Trains saturés, achat de billets impossible... La SNCF nie toute «désorganisation» à Paris

- Avec AFP

Trains saturés, achat de billets impossible... La SNCF nie toute «désorganisation» à Paris© JACQUES DEMARTHON Source: AFP
Affluence exceptionnelle à la gare de Paris Bercy, le 23 décembre.

Plusieurs gares parisiennes ont subi un fort engorgement le 23 décembre, au point que certains voyageurs n'ont pas pu accéder à leurs trains. La SNCF a nié toute «désorganisation», faisant néanmoins état d'un «pic de fréquentation historique».

«La situation était [...] difficile pour certaines lignes TER et Intercités au départ des gares de Bercy et d'Austerlitz qui connaissaient une affluence exceptionnelle ce samedi [23 décembre]», a reconnu la SNCF dans un communiqué, diffusé dans la soirée.

Le hall de la gare de Bercy, qui dessert notamment une partie de la Bourgogne, est resté bondé une bonne partie de la journée, avant de se vider en fin d'après-midi. En raison de l'affluence, de nombreux voyageurs ne parvenaient ni à acheter des billets au guichet, ni même à entrer dans un train quand ils disposaient d'une réservation. Certains trains étaient indiqués avec un important retard et des automates de vente se sont révélés hors service.

«On n'a aucune information, on est démunis», regrettait Mourad, un trentenaire coincé à Bercy dans l'après-midi et interrogé par l'AFP. Mourad, qui comptait se rendre ce 23 décembre à Dijon et a tout juste pu entrer dans le hall de la gare, tant celui-ci était bondé, avait acheté son billet sur internet mais n'a pas pu prendre le train prévu.

D'autres personnes ont livré un témoignage similaire, certaines étant redirigées vers la gare de Lyon, toute proche, où un TGV a été affrété spécialement pour des voyageurs déjà munis de billets. 

Rédouane, la quarantaine, en partance pour Dijon, s'est quant à lui vu refuser l'achat d'un billet au guichet, avant d'en acquérir un in extremis auprès d'une personne qui en prenait à une borne.

Vers 18h, la situation est revenue à la normale à Bercy, les derniers trains de la journée étant indiqués à l'heure et la foule se réduisant. «La très grande majorité des 1,7 million de voyageurs transportés ce week-end n'ont connu aucune difficulté sur leur trajet», a minimisé la SNCF, en reconnaissant toutefois un «pic de fréquentation historique». 

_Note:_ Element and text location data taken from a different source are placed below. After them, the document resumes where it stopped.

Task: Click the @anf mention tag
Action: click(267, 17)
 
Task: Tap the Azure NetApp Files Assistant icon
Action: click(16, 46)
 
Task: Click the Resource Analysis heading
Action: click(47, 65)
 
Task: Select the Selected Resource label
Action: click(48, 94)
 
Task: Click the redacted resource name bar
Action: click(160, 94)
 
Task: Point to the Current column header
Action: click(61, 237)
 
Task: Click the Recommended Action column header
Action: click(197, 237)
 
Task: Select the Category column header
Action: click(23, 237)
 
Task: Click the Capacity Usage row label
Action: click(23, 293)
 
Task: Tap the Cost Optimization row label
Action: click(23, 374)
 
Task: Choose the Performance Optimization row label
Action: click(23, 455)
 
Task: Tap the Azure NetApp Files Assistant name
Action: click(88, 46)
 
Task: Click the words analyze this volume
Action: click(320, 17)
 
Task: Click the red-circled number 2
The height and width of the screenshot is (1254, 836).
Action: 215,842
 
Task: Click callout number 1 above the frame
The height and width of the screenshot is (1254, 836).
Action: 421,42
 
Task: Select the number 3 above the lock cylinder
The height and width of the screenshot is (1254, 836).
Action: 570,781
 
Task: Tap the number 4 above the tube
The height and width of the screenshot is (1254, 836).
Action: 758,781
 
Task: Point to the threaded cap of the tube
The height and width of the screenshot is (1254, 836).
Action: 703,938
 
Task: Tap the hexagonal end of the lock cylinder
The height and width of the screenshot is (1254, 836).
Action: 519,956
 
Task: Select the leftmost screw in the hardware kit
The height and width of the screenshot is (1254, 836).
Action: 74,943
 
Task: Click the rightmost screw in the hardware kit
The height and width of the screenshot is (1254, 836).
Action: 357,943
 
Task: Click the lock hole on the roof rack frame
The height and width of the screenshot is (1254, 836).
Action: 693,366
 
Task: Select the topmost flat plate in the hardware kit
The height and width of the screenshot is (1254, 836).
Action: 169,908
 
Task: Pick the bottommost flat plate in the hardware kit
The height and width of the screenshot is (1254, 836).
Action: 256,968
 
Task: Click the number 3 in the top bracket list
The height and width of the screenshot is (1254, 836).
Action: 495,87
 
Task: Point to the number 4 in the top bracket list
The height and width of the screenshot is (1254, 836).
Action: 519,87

Le groupe se défend de tout manque de préparation

Le groupe s'est défendu de tout manque de préparation, disant avoir prévu dès la matinée la mise en service de trains réservés à un usage interne, pour une capacité de 2 500 voyageurs supplémentaires. Interrogé auparavant par l'AFP, un porte-parole de la SNCF avait assuré qu'il n'y avait pas de «désorganisation» : «La situation d'aujourd'hui avait été prévue et anticipée comme chaque année», assurait-il. 

Alors que plusieurs voyageurs dénonçaient des conséquences de la surréservation, soit le fait de vendre un nombre de places supérieur à celles qui sont disponibles, la SNCF s'est défendue d'y avoir eu recours de façon excessive. Le porte-parole a répondu que le groupe ferroviaire ne vendait pas en réservation plus de places assises que le nombre existant. Il a néanmoins reconnu des difficultés à gérer la montée dans les trains où la réservation n'est pas obligatoire, comme les TER ou Intercités, par contraste avec les TGV.

L'entreprise publique a fait l'objet cette année de plusieurs polémiques sur des dysfonctionnements, en particulier deux pannes géantes à la gare Montparnasse.